1. The Field of the Invention
The present invention relates generally to switching circuits. More specifically, the present invention relates to switching circuits that have controlled switching of the switching transistor for reduced Electro-Magnetic Interference (EMI), and that precharge the switching transistor for reduced switching delay.
2. Background and Relevant Art
Electronic circuitry has contributed enormously to the advancement of civilization. One of the fundamental building blocks of electronic circuitry is the switching circuit, in which a node of the circuitry is switched from one voltage to another in response to a switch control signal.
Designers of switching circuits take various constraints into account when conceiving such circuits. One of these constraints is the electromagnetic compatibility (or EMC) of the silicon chip they are designing. While operating, the chip should not radiate excessive electromagnetic energy in order not to interfere with the proper operation of other surrounding circuits. Such interference is often termed Electro-Magnetic Interference (EMI).
Electro-Magnetic energy will radiate to some extent every time a time-dependent voltage signal is present on chip. In general, the faster that voltage signal varies, the more electro-magnetic energy is radiated.
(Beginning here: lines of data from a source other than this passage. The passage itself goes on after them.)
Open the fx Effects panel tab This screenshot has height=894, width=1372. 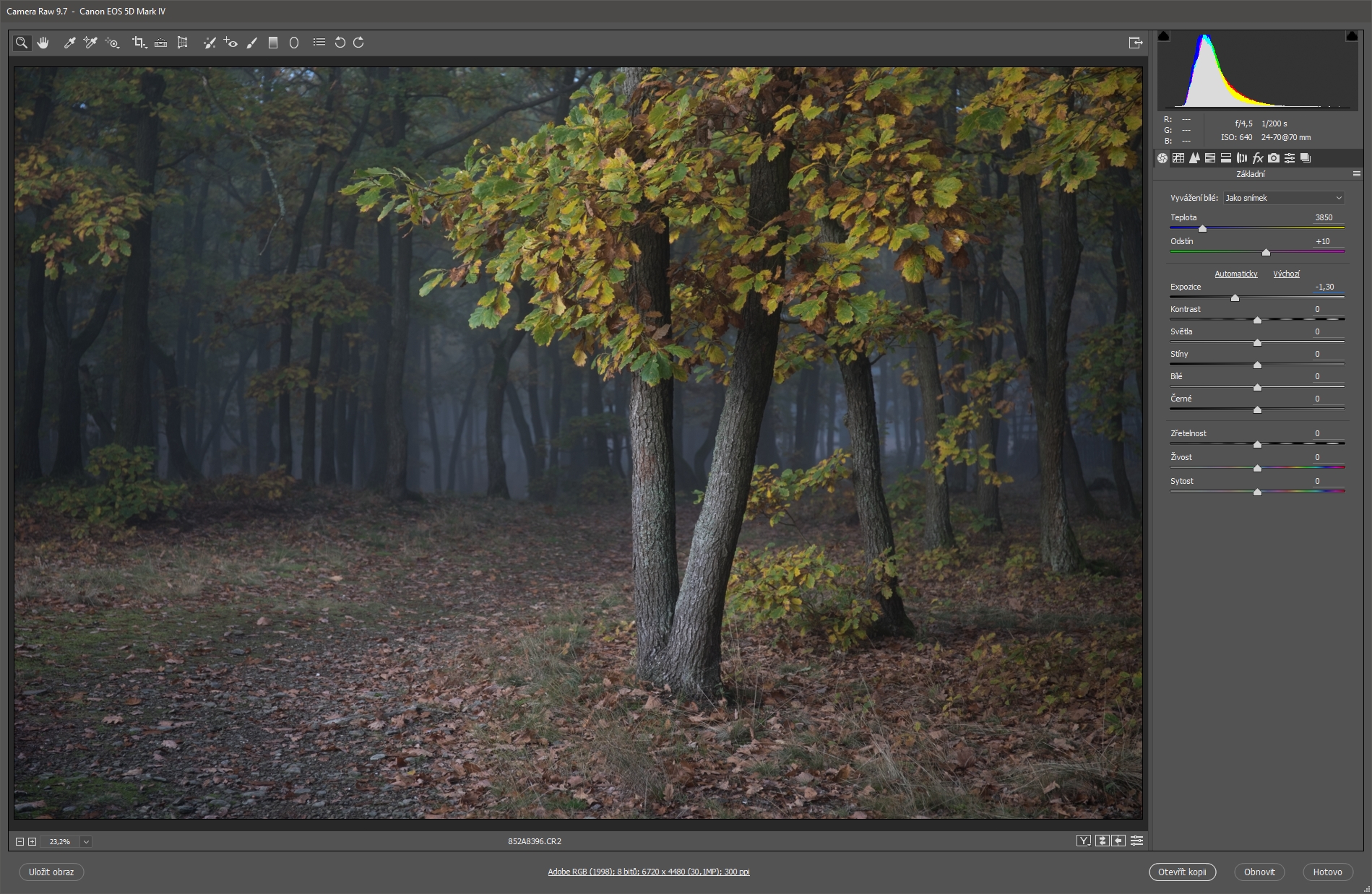[1258, 158]
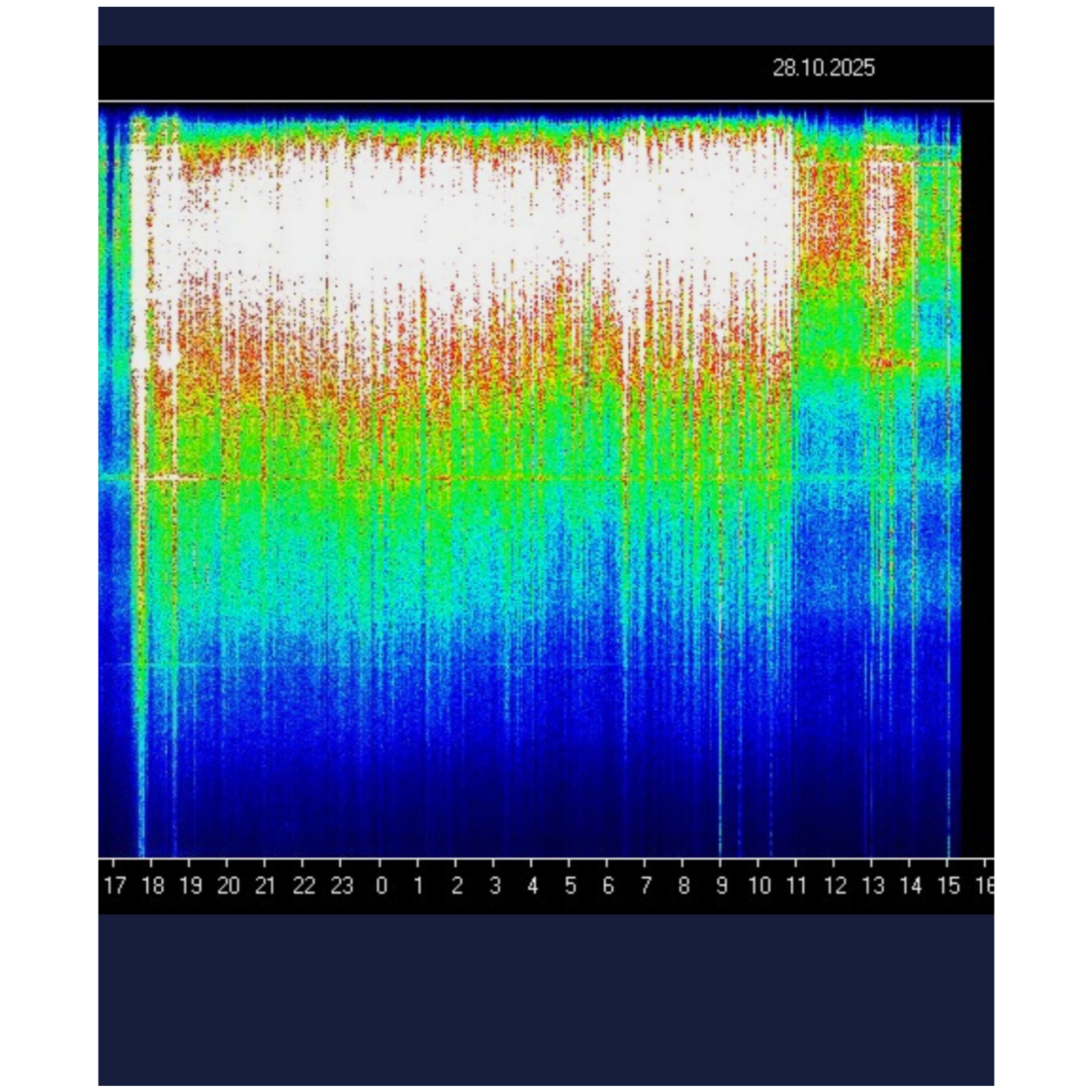Image resolution: width=1092 pixels, height=1092 pixels.
Task: Pick hour 9 on the time axis
Action: point(721,886)
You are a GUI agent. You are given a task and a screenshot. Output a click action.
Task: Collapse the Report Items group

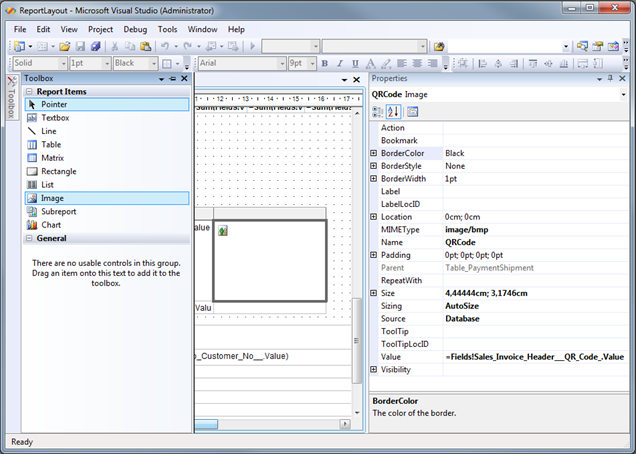29,92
Since switching circuits by their very nature involve the transition of a voltage signal from one voltage to another, switching circuits also involve rapid changes in current to sustain the voltage signal transition at a particular node. These rapid changes in current cause the switching circuits to radiate EMI. EMI may be of particular concern in Pulse Width Modulation (PWM) drivers, which often generate sharp transition edges.
One conventional solution to limit EMI is to limit the slope of the transition edge when switching the switching circuit. An example of such a conventional switching circuit is illustrated in FIG. 7 as switching circuit 700. The slope of the transition edge is controlled by the current sources IQ1 and IQ2 and the capacitor C1. Accordingly, this switching circuit emits less EMI than switching circuits that do not implement slope control.
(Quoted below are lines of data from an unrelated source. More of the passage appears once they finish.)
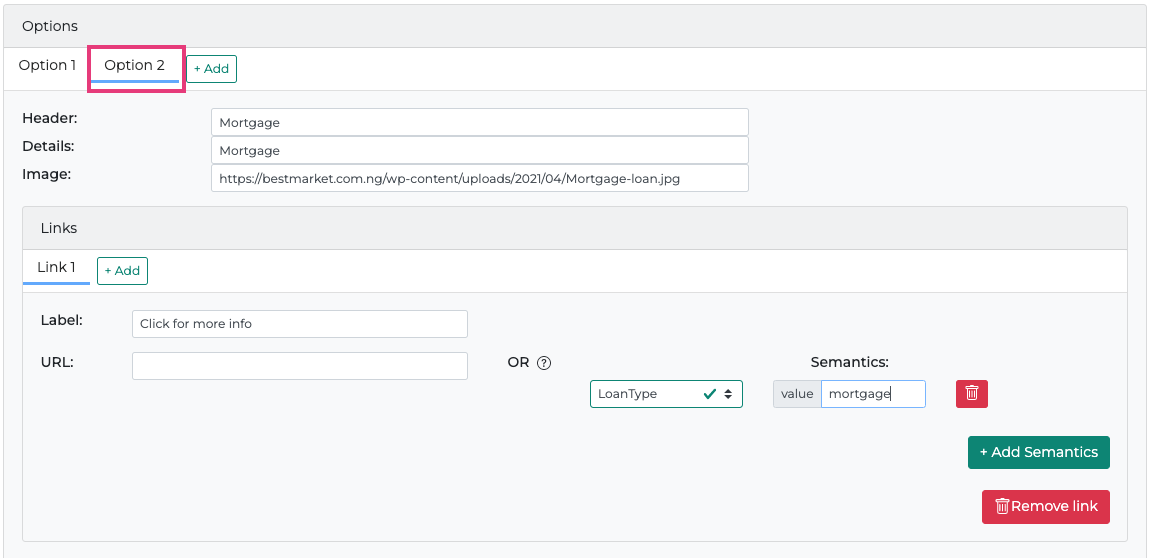Click the Label field with 'Click for more info'

pyautogui.click(x=299, y=324)
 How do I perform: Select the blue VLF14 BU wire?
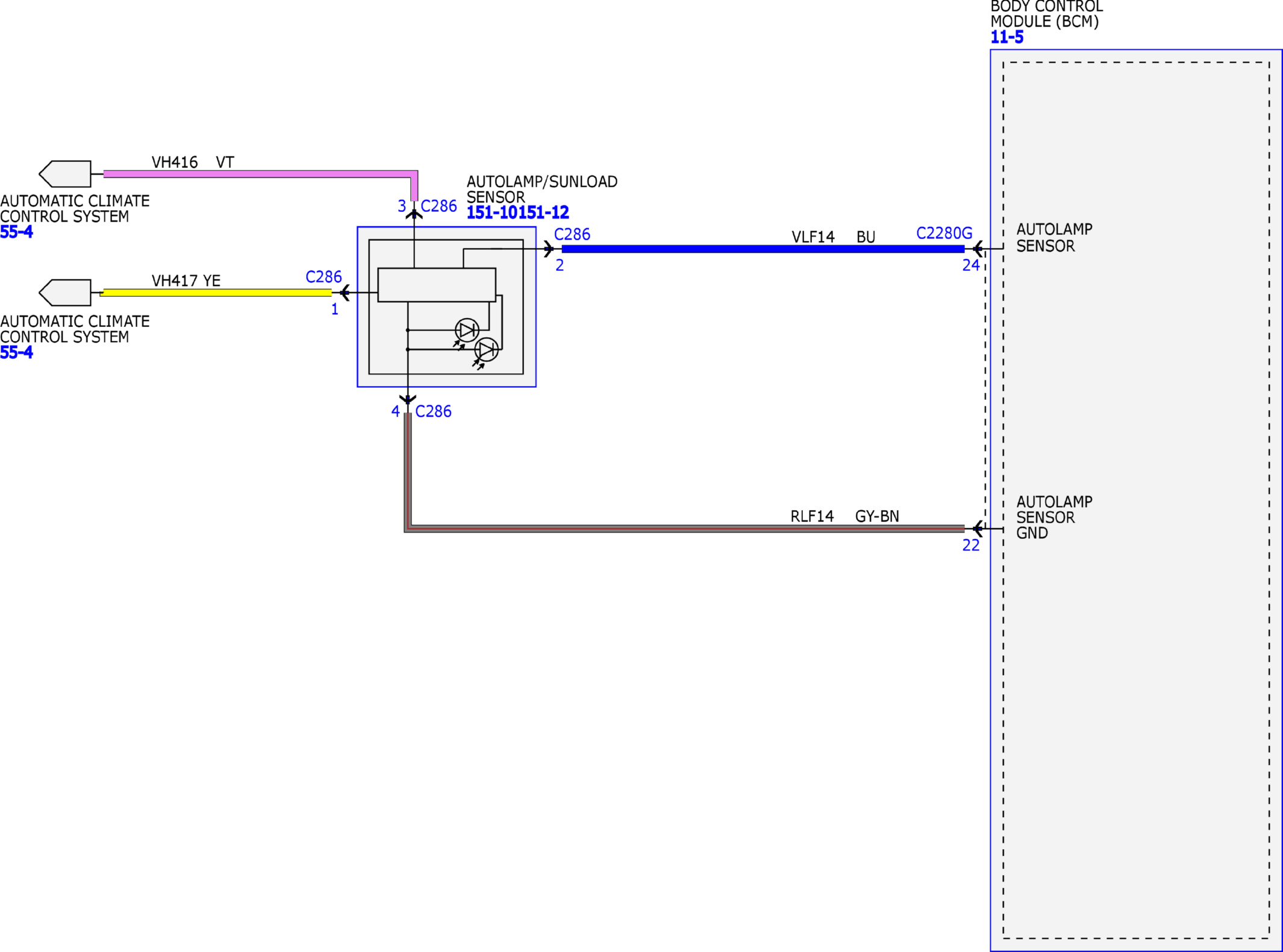coord(763,249)
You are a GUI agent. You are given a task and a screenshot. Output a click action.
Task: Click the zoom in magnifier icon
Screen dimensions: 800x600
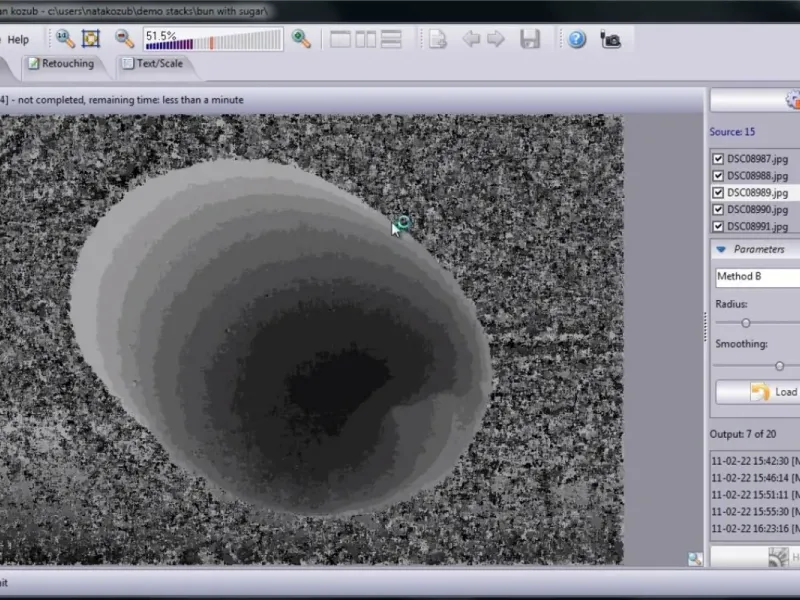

However, a main disadvantage of that switching circuit is that it has a very long delay between the command to perform a switch to the actual start of the switch. The turn-on delay is caused by the necessity for the gate to source voltage of switch transistor M1 to reach the threshold voltage of the switch transistor M1 before the switch transistor M1 starts conducting. The turn-off delay is caused by the necessity for the gate to source voltage of switch transistor M1 to drop before exiting the linear region. FIG. 8 illustrates a timing signal diagram 800 of the transition control signal VON and the switch voltage VDS across the switch transistor M1. Note the turn on delay t1 and the turn off delay t2.
Some conventional switching circuits reduce switching delay by pre-charging the gate terminal of the switch transistor prior to an off-on transition, and pre-discharging the gate terminal of the switch transistor prior to the on-off transition. However, the gate terminal should not be pre-charged to a point where the switch transistor conducts significant current. Likewise, the gate terminal should not be pre-discharged to a point where the switch transistor reduces significantly the amount of current conducted. Otherwise, the output voltage would be altered despite not being in a transition. To avoid this, a significant safety factor is built into the pre-charge and pre-discharge. This safety factor may be quite large due to the variability in transistor performance. This large safety factor often prevents much of any possible pre-charge or pre-discharge. Accordingly, such conventional circuits may still have significant switching delay.
Furthermore, this and other conventional circuits may use a closed loop to pre-charge and pre-discharge. Closed loops can be quite unstable if not designed properly. Accordingly, significant time is often expended in designing such closed loop pre-charge switching circuits.
What would thereby be advantageous are switching circuits that have slope control during transitions to reduce EMI, that perform pre-charging to reduce switching delay, and that do not need significant design and/or testing to ensure stability during operation.